The chasers are religious fanatics who believe that they will go to Nirvana if they die fighting for Immortan Joe and the chased are the women. The movie makes it clear that the hellish afterscape is a result of and perpetuated by men. As an aside, I once asked a woman why she thought men ruled the world, she didn’t even hesitate before saying Because they are bigger and stronger and can kick the shit out of any woman who doesn’t like it. I think that I had sort of expected a men are more devious and aggressive type answer and I tried again, a couple of days later, asking another woman the same question; I got almost the same answer, again without any hesitation. I have learned to not ask women that question again. End aside.

 

Reading Nuremberg Diary

 

Book-2548After resisting it for the last six months or so, I have started reading Nuremberg Diary, by G.M. Gilbert. Ed Cooney  has been pushing me to read it, saying – over and over again – that it is fascinating and revelatory. Gilbert was the prison psychologist during the Nuremberg Trials and the book covers the trials – mostly – in the words of the indicted. Ed is right, the book is revelatory and strangely fascinating.

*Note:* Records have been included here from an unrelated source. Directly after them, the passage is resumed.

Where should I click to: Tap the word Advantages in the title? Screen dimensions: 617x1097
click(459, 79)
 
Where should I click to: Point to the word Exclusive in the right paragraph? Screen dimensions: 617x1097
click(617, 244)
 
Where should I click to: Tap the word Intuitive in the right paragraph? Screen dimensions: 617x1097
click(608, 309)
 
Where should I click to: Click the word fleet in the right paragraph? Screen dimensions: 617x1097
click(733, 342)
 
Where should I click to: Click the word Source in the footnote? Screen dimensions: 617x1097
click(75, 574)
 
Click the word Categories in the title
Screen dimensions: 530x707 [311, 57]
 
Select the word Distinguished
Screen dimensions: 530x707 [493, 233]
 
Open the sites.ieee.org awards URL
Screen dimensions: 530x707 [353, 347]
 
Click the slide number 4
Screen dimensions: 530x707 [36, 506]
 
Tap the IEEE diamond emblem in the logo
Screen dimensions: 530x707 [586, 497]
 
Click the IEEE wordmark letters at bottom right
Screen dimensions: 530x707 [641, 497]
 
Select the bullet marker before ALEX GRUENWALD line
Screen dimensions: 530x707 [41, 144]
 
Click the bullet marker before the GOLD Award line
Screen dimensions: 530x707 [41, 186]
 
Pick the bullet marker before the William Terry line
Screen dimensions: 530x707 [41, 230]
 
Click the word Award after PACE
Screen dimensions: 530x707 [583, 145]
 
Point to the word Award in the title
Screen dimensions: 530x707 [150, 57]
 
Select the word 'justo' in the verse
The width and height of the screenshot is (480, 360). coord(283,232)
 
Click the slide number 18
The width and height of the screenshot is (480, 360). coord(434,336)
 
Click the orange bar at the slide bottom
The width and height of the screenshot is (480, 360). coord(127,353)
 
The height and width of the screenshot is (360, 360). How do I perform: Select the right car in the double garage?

All the German World War II characters villains we have been reading about and seeing in movies, ever since 1945, are here . General Jodl, Field Marshal Kettel, and Reichsmarschall Hermann Goering are here, of course.  There are the thugs like Ernst Kaltenbrunner, Chief of Himmler’s Security Forces – including the Gestapo – and intellectuals like Alfred Rosenberg, Chief Nazi philosopher and Reichsminister of Eastern Occupied Territories. I have been reading about these guys for years, but it has always been in the context of what they did.

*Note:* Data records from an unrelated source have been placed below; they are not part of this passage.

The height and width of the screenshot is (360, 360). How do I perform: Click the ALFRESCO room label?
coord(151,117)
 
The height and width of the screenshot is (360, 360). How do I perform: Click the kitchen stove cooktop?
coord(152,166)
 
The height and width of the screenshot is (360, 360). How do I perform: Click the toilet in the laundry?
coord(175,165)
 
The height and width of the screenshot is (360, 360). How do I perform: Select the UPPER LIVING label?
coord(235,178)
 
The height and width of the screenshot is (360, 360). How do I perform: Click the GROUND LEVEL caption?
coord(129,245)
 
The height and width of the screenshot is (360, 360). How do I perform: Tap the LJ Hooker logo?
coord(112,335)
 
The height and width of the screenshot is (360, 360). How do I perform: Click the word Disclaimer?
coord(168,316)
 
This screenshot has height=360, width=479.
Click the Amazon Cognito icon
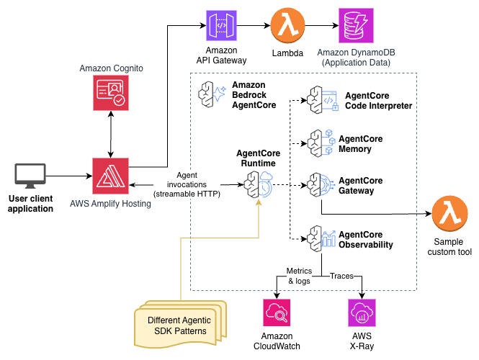tap(110, 94)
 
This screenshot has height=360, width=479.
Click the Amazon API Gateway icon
tap(222, 27)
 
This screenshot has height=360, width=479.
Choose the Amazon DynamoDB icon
tap(357, 27)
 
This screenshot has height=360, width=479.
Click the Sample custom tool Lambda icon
tap(448, 215)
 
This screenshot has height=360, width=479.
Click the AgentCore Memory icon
tap(318, 143)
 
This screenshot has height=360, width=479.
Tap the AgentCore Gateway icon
tap(318, 185)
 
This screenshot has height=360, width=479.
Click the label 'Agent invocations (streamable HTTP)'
tap(187, 184)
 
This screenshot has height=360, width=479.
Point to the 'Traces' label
tap(344, 276)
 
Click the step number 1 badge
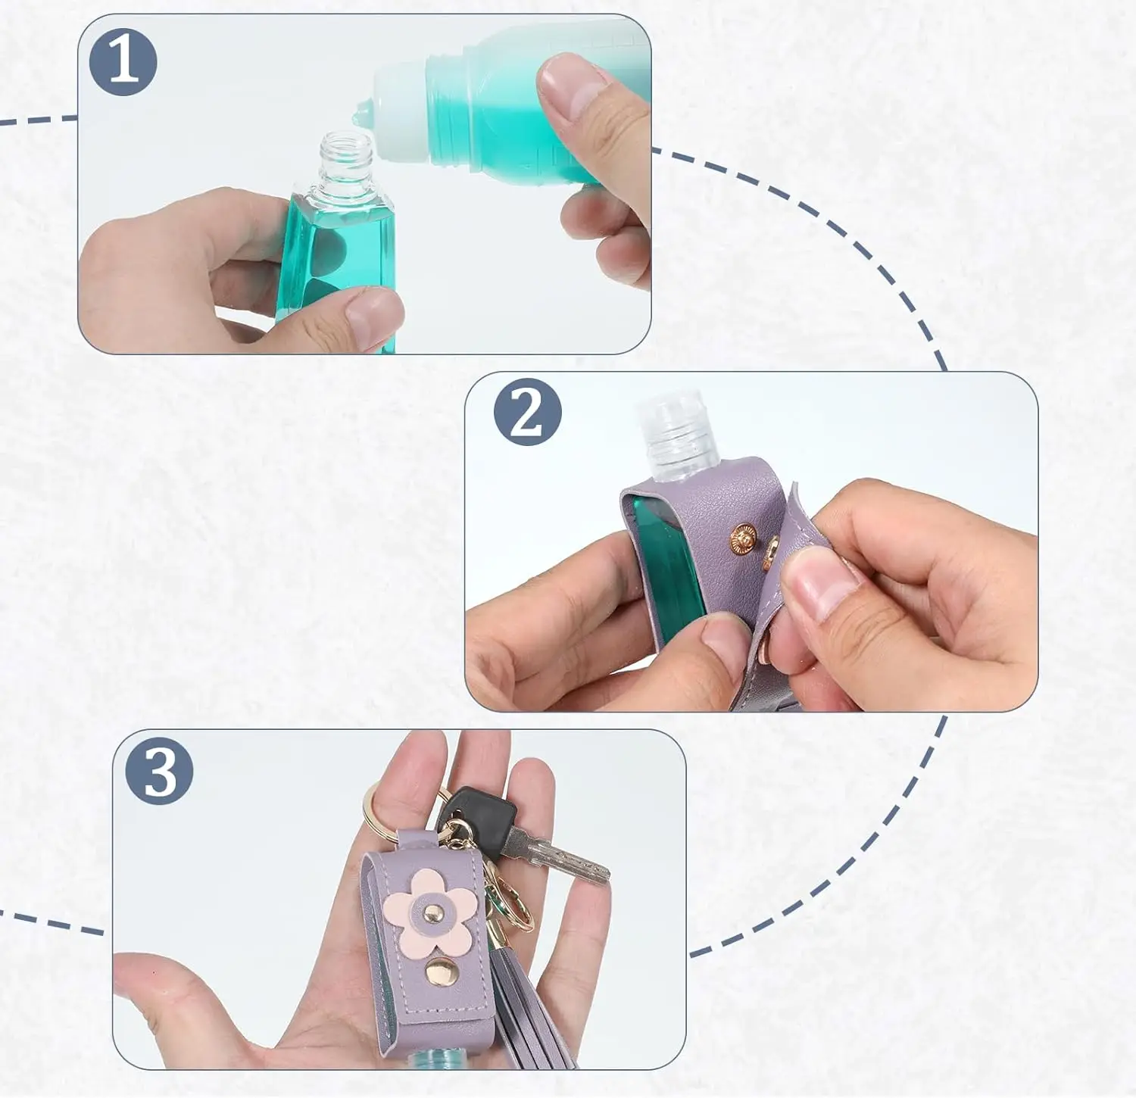point(123,62)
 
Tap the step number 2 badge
point(527,412)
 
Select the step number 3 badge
point(159,772)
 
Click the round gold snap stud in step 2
point(742,539)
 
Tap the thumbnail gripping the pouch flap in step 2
point(818,579)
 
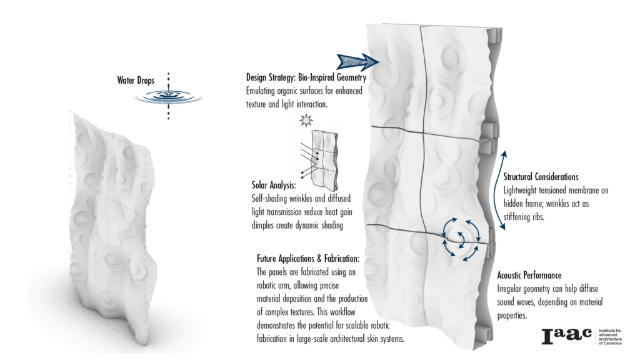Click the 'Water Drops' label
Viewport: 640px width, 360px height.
pos(136,80)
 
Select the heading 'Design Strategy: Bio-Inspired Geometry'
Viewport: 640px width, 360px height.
pos(306,78)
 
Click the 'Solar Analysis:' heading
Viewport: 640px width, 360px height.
pos(274,186)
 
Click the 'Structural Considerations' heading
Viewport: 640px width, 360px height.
pos(541,177)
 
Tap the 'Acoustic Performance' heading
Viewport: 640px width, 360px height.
pos(529,275)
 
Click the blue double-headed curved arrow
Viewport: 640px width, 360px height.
pos(504,188)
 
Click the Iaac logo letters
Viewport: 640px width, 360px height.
pos(566,336)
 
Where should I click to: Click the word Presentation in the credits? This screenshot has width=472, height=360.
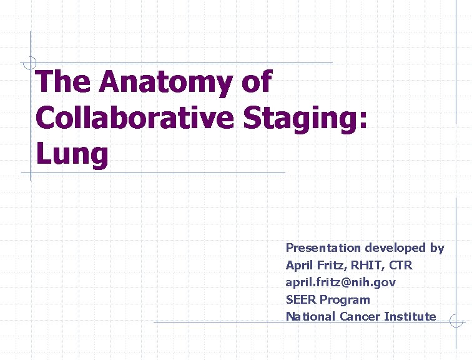pyautogui.click(x=323, y=248)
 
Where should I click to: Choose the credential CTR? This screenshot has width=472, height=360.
pyautogui.click(x=401, y=265)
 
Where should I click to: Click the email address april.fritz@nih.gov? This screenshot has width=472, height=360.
pyautogui.click(x=340, y=282)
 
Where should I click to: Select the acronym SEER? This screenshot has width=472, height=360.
pyautogui.click(x=301, y=299)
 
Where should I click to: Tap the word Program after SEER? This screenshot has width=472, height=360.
pyautogui.click(x=345, y=299)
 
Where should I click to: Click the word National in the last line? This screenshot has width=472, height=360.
pyautogui.click(x=310, y=316)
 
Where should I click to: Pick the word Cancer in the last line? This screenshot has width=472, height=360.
pyautogui.click(x=360, y=316)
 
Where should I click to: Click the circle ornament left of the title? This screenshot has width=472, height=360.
pyautogui.click(x=29, y=63)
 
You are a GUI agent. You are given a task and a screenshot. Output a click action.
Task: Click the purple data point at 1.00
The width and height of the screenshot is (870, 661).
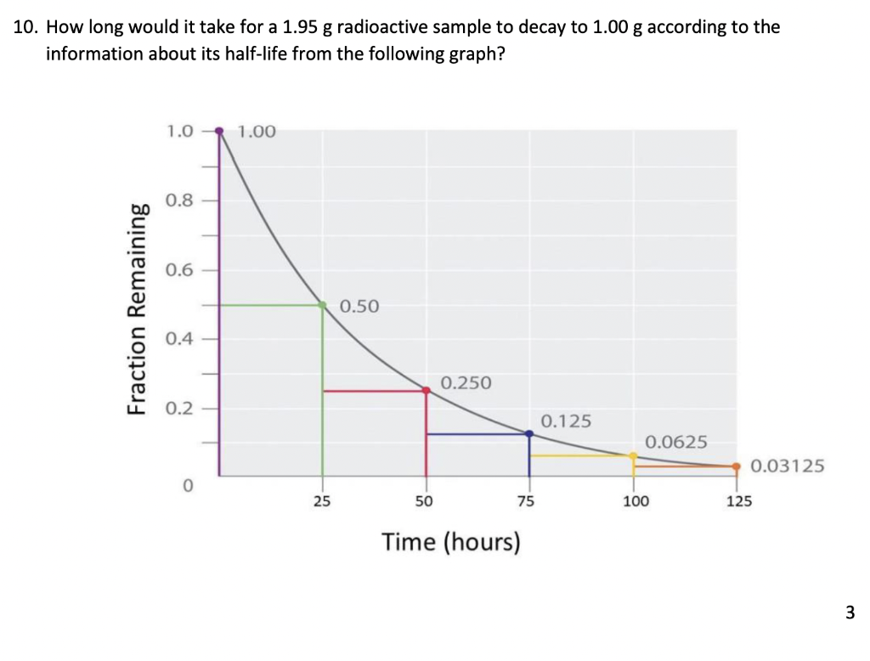point(219,131)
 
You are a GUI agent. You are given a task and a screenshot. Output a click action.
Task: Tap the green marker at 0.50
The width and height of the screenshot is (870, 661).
point(322,304)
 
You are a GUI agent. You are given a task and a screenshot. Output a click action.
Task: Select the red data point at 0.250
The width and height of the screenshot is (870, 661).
point(426,390)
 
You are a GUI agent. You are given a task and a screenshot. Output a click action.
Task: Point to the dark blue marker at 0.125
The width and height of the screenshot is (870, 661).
point(529,433)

With Hitler and Himmler dead, Reichsmarschall Hermann Goering is the embattled leader, trying to save the Nazi’s and his own reputation. He both denies the horrors of Nazism and justifies them as the geopolitical necessity of Germany defending the west from the scourge of Communism. A couple of the prisoners, Albert Speer and Hans Frank in particular, are horrified art what they have done, but most of the prisoners either try to deny what happened and what they did or excuse it.

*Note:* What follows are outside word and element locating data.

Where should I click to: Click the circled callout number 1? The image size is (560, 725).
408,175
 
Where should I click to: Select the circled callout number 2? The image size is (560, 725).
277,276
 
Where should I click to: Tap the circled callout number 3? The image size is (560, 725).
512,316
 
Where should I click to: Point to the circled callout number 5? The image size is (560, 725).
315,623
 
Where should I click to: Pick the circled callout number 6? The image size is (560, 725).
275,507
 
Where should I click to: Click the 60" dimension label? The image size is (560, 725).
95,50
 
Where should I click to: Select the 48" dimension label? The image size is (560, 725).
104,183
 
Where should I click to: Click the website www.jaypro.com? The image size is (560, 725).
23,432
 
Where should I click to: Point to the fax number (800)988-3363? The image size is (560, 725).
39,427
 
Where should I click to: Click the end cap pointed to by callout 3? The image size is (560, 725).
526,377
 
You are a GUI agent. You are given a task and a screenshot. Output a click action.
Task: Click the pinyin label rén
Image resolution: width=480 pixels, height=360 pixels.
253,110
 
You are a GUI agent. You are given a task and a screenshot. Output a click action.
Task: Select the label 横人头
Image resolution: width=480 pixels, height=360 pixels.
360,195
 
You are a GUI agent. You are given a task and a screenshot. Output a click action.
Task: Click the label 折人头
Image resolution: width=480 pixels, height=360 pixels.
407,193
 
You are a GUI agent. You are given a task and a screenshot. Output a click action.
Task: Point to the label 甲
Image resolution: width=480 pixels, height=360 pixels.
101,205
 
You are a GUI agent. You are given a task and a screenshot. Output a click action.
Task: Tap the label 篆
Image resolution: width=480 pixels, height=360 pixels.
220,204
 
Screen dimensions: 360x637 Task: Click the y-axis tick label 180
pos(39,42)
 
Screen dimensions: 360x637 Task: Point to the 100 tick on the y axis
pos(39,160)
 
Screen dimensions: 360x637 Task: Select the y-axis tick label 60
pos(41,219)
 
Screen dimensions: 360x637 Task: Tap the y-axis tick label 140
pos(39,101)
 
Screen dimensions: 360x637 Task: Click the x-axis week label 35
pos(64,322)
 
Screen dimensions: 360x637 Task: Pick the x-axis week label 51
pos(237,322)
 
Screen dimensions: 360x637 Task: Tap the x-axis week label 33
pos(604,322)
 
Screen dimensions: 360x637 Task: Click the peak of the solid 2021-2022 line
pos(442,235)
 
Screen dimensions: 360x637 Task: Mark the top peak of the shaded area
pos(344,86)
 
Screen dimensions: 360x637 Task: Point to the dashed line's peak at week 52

Except for Hitler, I really did not having a sense of who they were. This book was written in 1947 and it has that easy story-telling style of the period even though most of it is in the words of the people on trial. We have been taught that these are evil people – the Nazis, the World War II German military leaders, the prison camp guards – that they are the definition of Evil. Goering fits the picture perfectly, but most of the characters in this book just seem to have been sucked into something much more powerful than they are.

My default position is not to believe in Evil and I usually think of people doing evil things, not being Evil but reading the prisoners own words, as banal as they are, tries that belief at times. When Rudolf Hoess, the Commandant of Auschwitz, says You can be certain that it was not always a pleasure to see those mountains of corpses and smell the continual burning. – But Himmler had ordered it and had even explained the necessity and I really never gave much thought to whether it was wrong., it is not easy to believe he was only led astray.

Although it may be time to let go of World War II and the Nazis, reading this book bring it to life again.